House shows have been a staple of the music scene forever.
But there's a different art form encroaching onto this turf: standup
comedy.
In a town with more comics than there are open slots at standup showcases,
comedy has expanded from clubs and bars to basements and living rooms.
Sometimes the jokes happen alongside Bob Dylan covers. Other times,
standup is the sole draw. Guests huddle on couches and smoke spliffs on
the back porch. Beer and wine are for sale in the kitchen.
We hit three house shows—here's what we found.
THE PARENT TRAP
White Tiger Lounge is not a lounge. It is a refurbished
backyard mancave gone suddenly public, missing only a pool table and
beer light. This quality is made more apparent by comic Amy Miller, who
calls out cave owner Jack Miller for joshing her about blowjobs the moment
they met. The polite fabric among the mostly professional couples—Amy Miller
jokes later that they cleaned Northeast Portland out of babysitters—is
briefly ruffled.
But
it's an oddly polished house party, and it can recover. There's an
actual stage, sound insulation and podcast recording equipment, with
three other comics booked besides Miller: Christian Ricketts, Whitney
Streed and Jacob Christopher. It's pretty much BYOB at White Tiger, and
because it's cold out, everybody leaves their alcohol on the table
outside the door like an offering to Cthulhu. There's some good stuff,
like the barrel-aged cider from a couple who drove down from Seattle.
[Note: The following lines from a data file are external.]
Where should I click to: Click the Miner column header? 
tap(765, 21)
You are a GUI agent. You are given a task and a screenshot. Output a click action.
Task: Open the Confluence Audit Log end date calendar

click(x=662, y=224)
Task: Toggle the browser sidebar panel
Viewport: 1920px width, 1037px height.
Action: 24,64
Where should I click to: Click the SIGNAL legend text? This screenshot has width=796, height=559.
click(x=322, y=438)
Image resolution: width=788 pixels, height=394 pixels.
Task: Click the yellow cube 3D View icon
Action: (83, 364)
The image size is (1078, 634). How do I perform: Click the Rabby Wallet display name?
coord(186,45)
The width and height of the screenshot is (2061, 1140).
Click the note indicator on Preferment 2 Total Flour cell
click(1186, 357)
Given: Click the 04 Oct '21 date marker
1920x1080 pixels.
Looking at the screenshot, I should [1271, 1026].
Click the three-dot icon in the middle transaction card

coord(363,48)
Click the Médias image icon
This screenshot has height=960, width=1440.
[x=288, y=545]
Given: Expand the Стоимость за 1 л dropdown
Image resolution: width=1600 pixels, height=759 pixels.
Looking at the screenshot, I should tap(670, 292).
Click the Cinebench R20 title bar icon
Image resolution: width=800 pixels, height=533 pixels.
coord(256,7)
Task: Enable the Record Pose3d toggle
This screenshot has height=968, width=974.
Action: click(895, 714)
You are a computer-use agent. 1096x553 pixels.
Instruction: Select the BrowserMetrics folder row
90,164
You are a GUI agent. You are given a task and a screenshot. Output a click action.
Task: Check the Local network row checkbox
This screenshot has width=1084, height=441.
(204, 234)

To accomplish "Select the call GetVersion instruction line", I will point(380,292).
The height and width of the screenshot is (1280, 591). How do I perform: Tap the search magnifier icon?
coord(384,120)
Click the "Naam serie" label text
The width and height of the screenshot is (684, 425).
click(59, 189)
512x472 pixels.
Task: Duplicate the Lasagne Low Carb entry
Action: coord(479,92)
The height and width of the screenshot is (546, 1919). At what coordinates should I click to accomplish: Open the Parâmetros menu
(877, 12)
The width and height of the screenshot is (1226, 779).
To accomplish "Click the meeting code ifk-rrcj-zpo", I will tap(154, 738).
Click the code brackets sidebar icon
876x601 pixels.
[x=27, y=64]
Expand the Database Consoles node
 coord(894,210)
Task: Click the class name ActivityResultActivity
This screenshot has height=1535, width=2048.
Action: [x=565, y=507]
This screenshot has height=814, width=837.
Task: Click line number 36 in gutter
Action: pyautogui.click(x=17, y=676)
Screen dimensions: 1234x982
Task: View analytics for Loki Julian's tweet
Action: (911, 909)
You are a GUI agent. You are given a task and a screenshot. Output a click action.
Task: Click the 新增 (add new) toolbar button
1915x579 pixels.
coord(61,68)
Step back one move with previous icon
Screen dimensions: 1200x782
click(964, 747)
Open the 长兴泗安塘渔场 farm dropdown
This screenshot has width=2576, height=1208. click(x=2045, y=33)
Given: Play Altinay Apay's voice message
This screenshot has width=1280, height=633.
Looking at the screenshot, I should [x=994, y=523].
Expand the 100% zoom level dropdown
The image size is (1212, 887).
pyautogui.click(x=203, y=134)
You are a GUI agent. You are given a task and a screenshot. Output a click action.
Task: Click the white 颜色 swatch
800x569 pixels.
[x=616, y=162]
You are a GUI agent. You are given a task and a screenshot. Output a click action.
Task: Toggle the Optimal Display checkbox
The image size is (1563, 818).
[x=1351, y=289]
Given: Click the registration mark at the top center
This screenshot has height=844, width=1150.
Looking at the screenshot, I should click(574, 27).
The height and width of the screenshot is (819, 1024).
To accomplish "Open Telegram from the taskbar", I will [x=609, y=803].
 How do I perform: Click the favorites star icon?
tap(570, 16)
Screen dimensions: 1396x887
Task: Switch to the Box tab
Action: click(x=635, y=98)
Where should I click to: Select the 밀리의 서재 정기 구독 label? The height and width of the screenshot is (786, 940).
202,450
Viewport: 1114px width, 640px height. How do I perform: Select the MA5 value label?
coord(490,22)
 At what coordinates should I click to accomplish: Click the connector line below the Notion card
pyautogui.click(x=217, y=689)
Shanon Emerson, the host, is a real-estate broker who does capable
standup only in this very room, among friends—mostly about meth heads
and parenthood. The night is like a pressure-release valve from the
passive-aggressive politesse of Portland's professional set. "Why did
the dog suck its own dick?" asks Ricketts, as the room goes briefly
silent. "Because I was wearing a dog costume!" MATTHEW KORFHAGE.
FREE PERRIER
"It's like I went to my grandma's house
and someone handed me a mic," mumbles Seattle comedian Scott Losse. It's
not the most precise description—this spic-and-span living room in
inner North Portland favors twinkly lights and framed posters of
midcentury noir films over needlepoint pillows and fragile feline
knickknacks—but it feels homey and safe, like if you took a nap someone
would toss a crocheted blanket over you. Izzy, a 15-year-old fuzzy white
dog in a bow tie—breed unknown—does just this, shuffling at comedians'
feet before falling asleep in the front row. A few attendees pop open
bombers clearly purchased with ABV in mind, while others shell out for
$1 cans of PBR or $3 glasses of boxed wine. There is also free Perrier
(ballerrr!).
As for the lineup,
it's stacked: a few duds, sure, but also some of Portland's better
standups, including Nathan Brannon, JoAnn Schinderle and Christian
Ricketts. Seattle's Emmett Montgomery—clad in red footie PJs, his ginger
beard reaching halfway down his chest—does a fever-dream bit as Sugar
Plum Gary, soliciting questions about Christmas and giving existential
answers about the naughty-nice binary, Frosty the Snowman and the
fluidity of gender. There's much made of the fact that this is a room
full of mostly young white people in what was previously a black
neighborhood: Ms. Lo Rain, who blares Beyoncé's "Video Phone" from her
purse as she comes onstage, cracks a studded belt and riffs on
reparations. As we shuffle into the night, Toto's "Africa" plays us out,
with Izzy the elderly dog still slumbering on his chair. REBECCA
JACOBSON.
PRETTY YOUNG THINGS
This Cully spot is way more of a band
house: It has a fire pit, a pot-smoking shed warmed only by a space
heater, and a basement catacomb with an actual bar. A guy in a derby hat
sings a Bob Dylan cover like Jack Johnson might, with lots of attention
paid to his own voice. Partygoers discuss where they live, and their
houses all have names, the same way somebody might name their bicycle
Shirley.
Amid the music, the house had booked comic Anthony Lopez, who bagged out, and so Amy Miller is slotted in. She seems wigged by the youth of the crowd and so she bothers them affectionately about drugs, and being jobless and vegan, and about their parents giving them money, and about how they're really pretty. The audience moves from back chatter to laughter, and then to rapt attention. Everybody loves to be paid attention to, and Miller pretty much owns the place for the next 20 minutes.
Later, in the pot-smoking shed, someone asks me my philosophy—as if there's only one for everybody—and listens with equal attention. MATTHEW KORFHAGE.